Take the data that follows and return it exactly.

::::

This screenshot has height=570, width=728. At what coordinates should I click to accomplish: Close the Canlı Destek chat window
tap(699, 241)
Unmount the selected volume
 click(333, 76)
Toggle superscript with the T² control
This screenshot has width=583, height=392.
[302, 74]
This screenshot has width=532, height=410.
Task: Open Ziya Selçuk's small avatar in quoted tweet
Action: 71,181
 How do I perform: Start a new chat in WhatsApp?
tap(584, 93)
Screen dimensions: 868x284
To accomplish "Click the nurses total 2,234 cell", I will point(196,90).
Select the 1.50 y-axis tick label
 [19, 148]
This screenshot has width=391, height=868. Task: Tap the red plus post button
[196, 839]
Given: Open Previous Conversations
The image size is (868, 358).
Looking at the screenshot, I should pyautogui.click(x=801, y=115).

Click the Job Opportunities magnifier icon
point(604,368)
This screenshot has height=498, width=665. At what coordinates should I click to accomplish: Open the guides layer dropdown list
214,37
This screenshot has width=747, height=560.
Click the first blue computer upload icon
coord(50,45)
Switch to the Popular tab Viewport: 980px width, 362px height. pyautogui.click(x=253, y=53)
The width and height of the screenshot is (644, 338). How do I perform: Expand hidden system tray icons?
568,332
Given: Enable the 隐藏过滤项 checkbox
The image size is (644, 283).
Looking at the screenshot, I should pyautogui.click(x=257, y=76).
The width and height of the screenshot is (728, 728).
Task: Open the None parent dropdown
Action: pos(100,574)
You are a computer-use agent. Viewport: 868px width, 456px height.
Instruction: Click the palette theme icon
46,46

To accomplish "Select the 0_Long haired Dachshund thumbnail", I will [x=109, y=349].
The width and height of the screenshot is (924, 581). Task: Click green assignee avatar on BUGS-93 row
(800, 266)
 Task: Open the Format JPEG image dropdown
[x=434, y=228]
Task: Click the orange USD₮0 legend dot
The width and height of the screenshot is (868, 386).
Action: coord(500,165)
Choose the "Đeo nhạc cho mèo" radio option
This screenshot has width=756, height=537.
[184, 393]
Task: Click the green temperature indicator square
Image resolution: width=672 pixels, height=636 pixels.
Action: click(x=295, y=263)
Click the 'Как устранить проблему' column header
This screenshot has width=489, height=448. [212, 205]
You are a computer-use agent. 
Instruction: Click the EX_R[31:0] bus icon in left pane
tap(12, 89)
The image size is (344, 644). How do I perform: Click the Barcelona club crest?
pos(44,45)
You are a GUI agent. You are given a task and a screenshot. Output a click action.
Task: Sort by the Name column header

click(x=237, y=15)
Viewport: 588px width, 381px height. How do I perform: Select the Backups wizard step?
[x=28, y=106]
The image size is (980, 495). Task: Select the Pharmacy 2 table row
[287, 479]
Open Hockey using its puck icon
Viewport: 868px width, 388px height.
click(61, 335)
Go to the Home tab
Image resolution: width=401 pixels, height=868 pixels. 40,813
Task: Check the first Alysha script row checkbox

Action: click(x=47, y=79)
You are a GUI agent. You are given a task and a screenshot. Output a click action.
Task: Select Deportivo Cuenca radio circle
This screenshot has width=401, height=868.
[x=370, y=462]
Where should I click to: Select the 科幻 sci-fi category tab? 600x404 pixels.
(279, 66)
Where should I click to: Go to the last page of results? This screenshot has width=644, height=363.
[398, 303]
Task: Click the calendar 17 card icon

::::

§ **RESPONSE TO THE EXERCISE**:
This screenshot has height=570, width=728. At what coordinates should I click to accomplish: Close the Canlı Destek chat window
tap(699, 241)
Unmount the selected volume
 click(333, 76)
Toggle superscript with the T² control
This screenshot has width=583, height=392.
[302, 74]
This screenshot has width=532, height=410.
Task: Open Ziya Selçuk's small avatar in quoted tweet
Action: 71,181
 How do I perform: Start a new chat in WhatsApp?
tap(584, 93)
Screen dimensions: 868x284
To accomplish "Click the nurses total 2,234 cell", I will point(196,90).
Select the 1.50 y-axis tick label
 [19, 148]
This screenshot has width=391, height=868. Task: Tap the red plus post button
[196, 839]
Given: Open Previous Conversations
The image size is (868, 358).
Looking at the screenshot, I should pyautogui.click(x=801, y=115).

Click the Job Opportunities magnifier icon
point(604,368)
This screenshot has height=498, width=665. At what coordinates should I click to accomplish: Open the guides layer dropdown list
214,37
This screenshot has width=747, height=560.
Click the first blue computer upload icon
coord(50,45)
Switch to the Popular tab Viewport: 980px width, 362px height. pyautogui.click(x=253, y=53)
The width and height of the screenshot is (644, 338). How do I perform: Expand hidden system tray icons?
568,332
Given: Enable the 隐藏过滤项 checkbox
The image size is (644, 283).
Looking at the screenshot, I should pyautogui.click(x=257, y=76).
The width and height of the screenshot is (728, 728).
Task: Open the None parent dropdown
Action: pos(100,574)
You are a computer-use agent. Viewport: 868px width, 456px height.
Instruction: Click the palette theme icon
46,46

To accomplish "Select the 0_Long haired Dachshund thumbnail", I will [x=109, y=349].
The width and height of the screenshot is (924, 581). Task: Click green assignee avatar on BUGS-93 row
(800, 266)
 Task: Open the Format JPEG image dropdown
[x=434, y=228]
Task: Click the orange USD₮0 legend dot
The width and height of the screenshot is (868, 386).
Action: coord(500,165)
Choose the "Đeo nhạc cho mèo" radio option
This screenshot has width=756, height=537.
[184, 393]
Task: Click the green temperature indicator square
Image resolution: width=672 pixels, height=636 pixels.
Action: click(x=295, y=263)
Click the 'Как устранить проблему' column header
This screenshot has width=489, height=448. [212, 205]
You are a computer-use agent. 
Instruction: Click the EX_R[31:0] bus icon in left pane
tap(12, 89)
The image size is (344, 644). How do I perform: Click the Barcelona club crest?
pos(44,45)
You are a GUI agent. You are given a task and a screenshot. Output a click action.
Task: Sort by the Name column header

click(x=237, y=15)
Viewport: 588px width, 381px height. How do I perform: Select the Backups wizard step?
[x=28, y=106]
The image size is (980, 495). Task: Select the Pharmacy 2 table row
[287, 479]
Open Hockey using its puck icon
Viewport: 868px width, 388px height.
click(61, 335)
Go to the Home tab
Image resolution: width=401 pixels, height=868 pixels. 40,813
Task: Check the first Alysha script row checkbox

Action: click(x=47, y=79)
You are a GUI agent. You are given a task and a screenshot. Output a click action.
Task: Select Deportivo Cuenca radio circle
This screenshot has width=401, height=868.
[x=370, y=462]
Where should I click to: Select the 科幻 sci-fi category tab? 600x404 pixels.
(279, 66)
Where should I click to: Go to the last page of results? This screenshot has width=644, height=363.
[398, 303]
Task: Click the calendar 17 card icon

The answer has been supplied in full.